Neither this hater >>23387 nor that hater >>23395 are in any way advocating for NFTs or Bitcoins or blockchain whatever you fucking illiterate schizos.

 No.23428

out of curiosity, do you think being openly dishonest looks convincing?

 No.23434

>>23428
Which posts you refer to?

 No.23542

>LLMs offer an even more ideal kind of software to the investor. First of all they require an enormous amount of capital to train, and specialized hardware to run, making them suitable to offer as a service, where the amount of profit can be made to go up in a controlled manner. What a delicious idea.

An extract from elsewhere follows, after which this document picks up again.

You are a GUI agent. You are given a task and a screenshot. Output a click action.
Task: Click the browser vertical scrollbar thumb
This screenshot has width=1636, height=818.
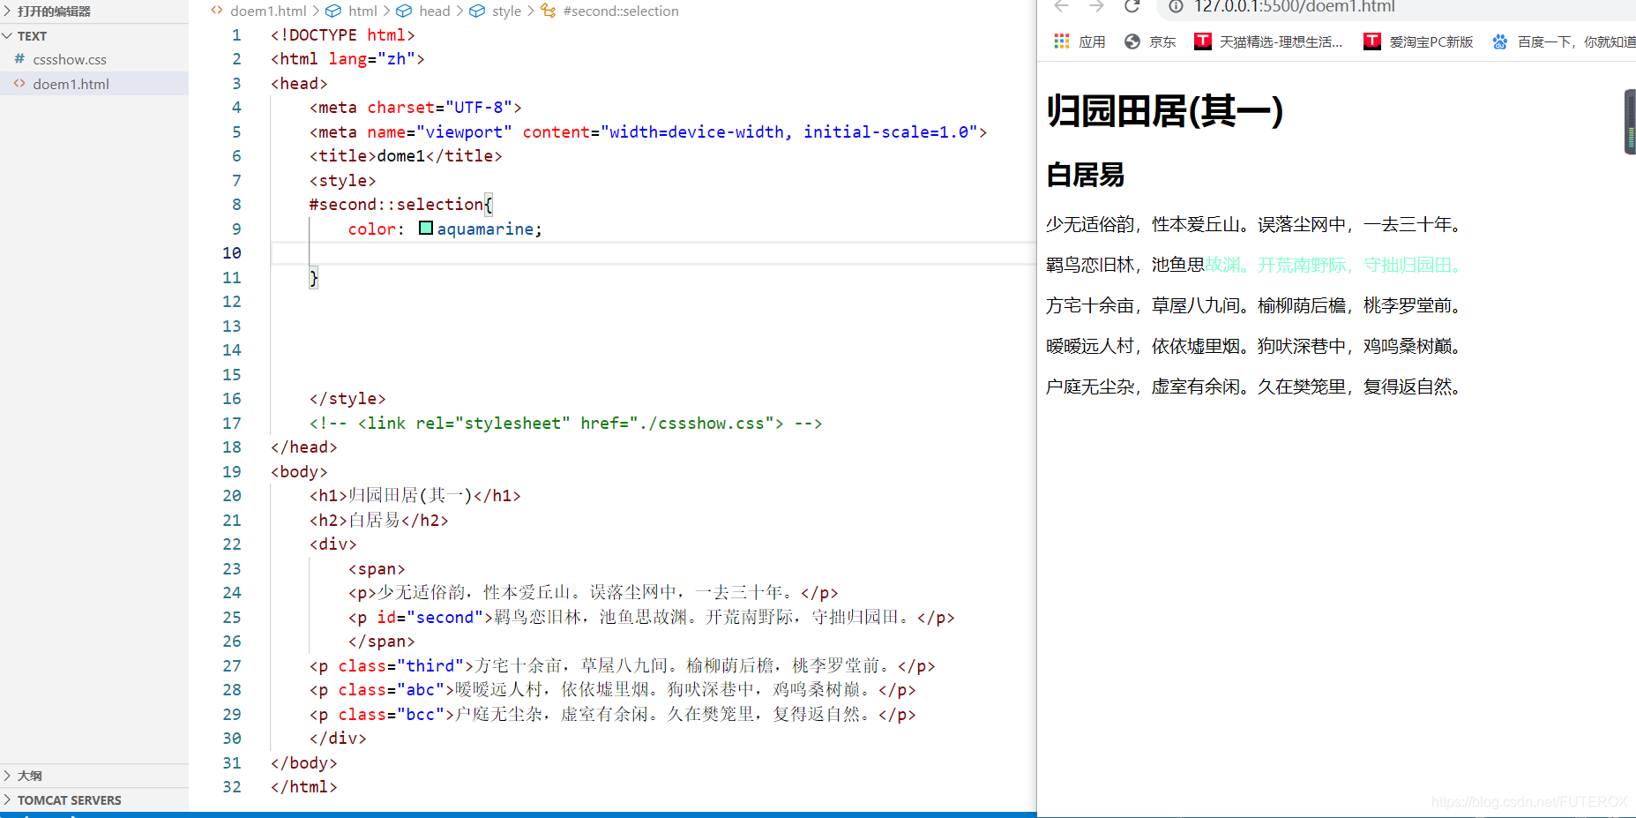1629,121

Open source LLMs are basically outperforming corpo ones

Leaked Internal Google Document Claims Open Source AI Will Outcompete Google And OpenAI
https://hackaday.com/2023/05/05/leaked-internal-google-document-claims-open-source-ai-will-outcompete-google-and-openai/

AIs don't really need specialozed hardware. A GPU is enough, the issue up until recently was that all major frameworks relied on CUDA, but they are already moving away from it.

 No.23543

>>23542
>AIs don't really need specialozed hardware. A GPU is enough
only because GPUs include the specialized hardware now. this is like saying that graphics don't require specialized hardware because some CPUs include integrated GPUs
why do you feel compelled to reply when you have no idea what you are talking about

 No.23544

>>23543
You talk about GPUs as if they haven't been shipped with even the lowest end office pc for the last 30 years.
For what it matters, even keyboards and mouses are specialized input hardware

> this is like saying that graphics don't require specialized hardware because some CPUs include integrated GPUs

You mean the thing which is actually the case in the real world?

 No.23545

>>23544
you are so dumb you didn't even register what I was talking about. GPUs from 30 years ago didn't have AI-specific hardware in them, neither did most consumer GPUs from 10 years ago. now if you buy a GPU you have to pay for the AI hardware in them that you are never going to use
AI requires specialized hardware in the GPU that is different from the hardware normally used for graphics

you didn't even get the analogy holy shit. what a moron

 No.23547

>>23545
>you are so dumb you didn't even register what I was talking about.
Are you Andrew Kelley then? The other poster was answering to Kelley's claim (quoted in OP) that LLMs "require" expensive hardware so that corporations will profit from offering them as a service.

Btw are you same nutcase who is randomly accusing people of being bitcoin shills ITT?